§ **EXERCISE OBJECTIVE**
Rewrite the records from the start through the line containing "point(1160,118)", inclusive, as a Markdown table with the columns Row and Line. Put a row number under Row and the line under Line, and leave out blank lines.

------ EXERCISE MATERIALS ------

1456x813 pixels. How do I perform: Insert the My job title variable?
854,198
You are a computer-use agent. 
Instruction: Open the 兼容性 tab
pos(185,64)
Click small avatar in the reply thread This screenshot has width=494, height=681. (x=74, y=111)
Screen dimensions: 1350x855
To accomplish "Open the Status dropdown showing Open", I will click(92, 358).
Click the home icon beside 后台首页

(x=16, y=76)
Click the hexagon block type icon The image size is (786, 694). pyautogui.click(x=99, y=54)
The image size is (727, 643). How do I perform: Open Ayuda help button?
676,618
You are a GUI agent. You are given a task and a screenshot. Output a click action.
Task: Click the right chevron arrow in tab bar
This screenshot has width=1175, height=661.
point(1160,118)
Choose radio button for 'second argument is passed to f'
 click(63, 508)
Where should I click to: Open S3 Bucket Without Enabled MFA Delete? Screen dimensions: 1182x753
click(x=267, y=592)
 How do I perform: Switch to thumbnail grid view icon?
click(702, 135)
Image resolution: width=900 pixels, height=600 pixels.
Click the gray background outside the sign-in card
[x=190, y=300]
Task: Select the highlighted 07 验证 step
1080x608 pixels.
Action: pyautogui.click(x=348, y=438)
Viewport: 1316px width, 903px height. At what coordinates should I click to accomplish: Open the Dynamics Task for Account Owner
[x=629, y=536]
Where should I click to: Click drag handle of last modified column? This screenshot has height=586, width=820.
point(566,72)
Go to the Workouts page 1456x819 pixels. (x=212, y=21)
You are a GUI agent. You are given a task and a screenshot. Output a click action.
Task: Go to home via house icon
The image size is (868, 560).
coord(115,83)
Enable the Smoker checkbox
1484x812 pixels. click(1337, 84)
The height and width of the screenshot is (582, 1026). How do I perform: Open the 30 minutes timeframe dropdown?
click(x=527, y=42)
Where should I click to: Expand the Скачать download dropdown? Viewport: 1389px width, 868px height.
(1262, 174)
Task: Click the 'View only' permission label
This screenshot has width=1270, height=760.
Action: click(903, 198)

------

§ **THE RESPONSE**
| Row | Line |
|---|---|
| 1 | 1456x813 pixels. How do I perform: Insert the My job title variable? |
| 2 | 854,198 |
| 3 | You are a computer-use agent.  |
| 4 | Instruction: Open the 兼容性 tab |
| 5 | pos(185,64) |
| 6 | Click small avatar in the reply thread This screenshot has width=494, height=681. (x=74, y=111) |
| 7 | Screen dimensions: 1350x855 |
| 8 | To accomplish "Open the Status dropdown showing Open", I will click(92, 358). |
| 9 | Click the home icon beside 后台首页 |
| 10 | (x=16, y=76) |
| 11 | Click the hexagon block type icon The image size is (786, 694). pyautogui.click(x=99, y=54) |
| 12 | The image size is (727, 643). How do I perform: Open Ayuda help button? |
| 13 | 676,618 |
| 14 | You are a GUI agent. You are given a task and a screenshot. Output a click action. |
| 15 | Task: Click the right chevron arrow in tab bar |
| 16 | This screenshot has width=1175, height=661. |
| 17 | point(1160,118) |